Investimento público atingiu em 2009 o maior nível em 15 anos

Segundo o Ipea, a média anual de expansão foi de 3,62% entre 1995 e 1998, primeiro mandato do presidente Fernando Henrique Cardoso, e baixou para 2,73% do PIB no segundo mandato, entre 1999 e 2002.

Agência Estado,

26 de maio de 2010 | 16h26

Os investimentos do setor público nacional estão avançando de forma constante e chegaram em 2009 a 4,38% do Produto Interno Bruto (PIB), maior marca desde 1995, aponta estudo do Instituto de Pesquisa Econômica Aplicada (Ipea). De acordo com o documento, a média anual de expansão foi de 3,62% entre 1995 e 1998, primeiro mandato do presidente Fernando Henrique Cardoso, e baixou para 2,73% do PIB no segundo mandato, entre 1999 e 2002. A taxa média de 2,73% se repetiu nos primeiros quatro anos da gestão do presidente Luiz Inácio Lula da Silva e subiu para 3,68% de 2007 até o ano passado. Os valores constam da publicação Conjuntura em Foco, divulgada hoje pelo Ipea.

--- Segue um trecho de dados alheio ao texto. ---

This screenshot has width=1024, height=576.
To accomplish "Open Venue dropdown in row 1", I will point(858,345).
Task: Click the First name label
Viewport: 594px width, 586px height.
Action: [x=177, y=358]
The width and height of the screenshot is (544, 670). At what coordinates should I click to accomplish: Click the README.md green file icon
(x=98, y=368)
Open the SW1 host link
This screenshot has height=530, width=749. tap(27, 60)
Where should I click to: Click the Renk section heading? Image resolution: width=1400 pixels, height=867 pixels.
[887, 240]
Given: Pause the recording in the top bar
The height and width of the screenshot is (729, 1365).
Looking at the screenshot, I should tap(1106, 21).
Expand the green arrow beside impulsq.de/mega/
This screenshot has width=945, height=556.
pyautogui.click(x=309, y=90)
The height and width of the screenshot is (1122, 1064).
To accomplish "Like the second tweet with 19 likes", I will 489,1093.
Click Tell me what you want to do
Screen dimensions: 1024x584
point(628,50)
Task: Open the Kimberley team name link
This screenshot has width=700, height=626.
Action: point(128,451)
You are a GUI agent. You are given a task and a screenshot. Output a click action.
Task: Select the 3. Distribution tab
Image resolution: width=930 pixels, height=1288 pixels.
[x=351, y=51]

O setor público realizou R$ 137,4 bilhões em investimentos no ano passado. A marca representa um avanço de 177% em relação ao nível registrado em 2002 (R$ 49,5 bilhões). Um dado em especial chamou a atenção. Da Formação Bruta de Capital Fixo (FBCF) realizada pela União em 2009, as estatais federais responderam por R$ 59,8 bilhões, o equivalente a 43%. Ou seja: da marca de 4,38% do PIB atingido no ano passado, 1,9 ponto porcentual foi desembolsado pelas empresas controladas pelo governo federal. Em 2003, o montante liberado por tais companhias atingiu R$ 18,6 bilhões.

A partir do governo do presidente Lula, os investimentos dos Estados e municípios também avançaram de forma expressiva: em 2003 eram de R$ 22,9 bilhões e atingiram no ano passado R$ 57,7 bilhões. Desse total fazem parte transferências federais, que respondem por aproximadamente 20% dos recursos aplicados por governadores e prefeitos.

O Ipea destaca os investimentos realizados pelo Programa de Aceleração de Crescimento (PAC). De acordo com o Conjuntura em Foco, a aplicação de recursos públicos pelo PAC atingiu R$ 403,8 bilhões de 2007 até dezembro de 2009, o equivalente a 63,3% do total previsto pelo governo, Segundo o Ipea, tal montante colaborou para que a FBCF do País subisse de 16,4% em 2007 para 18,7% do PIB em 2008. As liberações de financiamentos do BNDES para projetos de longo prazo que constam do PAC, incluindo os da Petrobras, avançaram 468% nos últimos três anos.

De acordo com o estudo, o PAC contribuiu também para o aumento da criação de empregos no País, com a geração de 5,67 milhões de vagas entre janeiro de 2007 e fevereiro de 2010.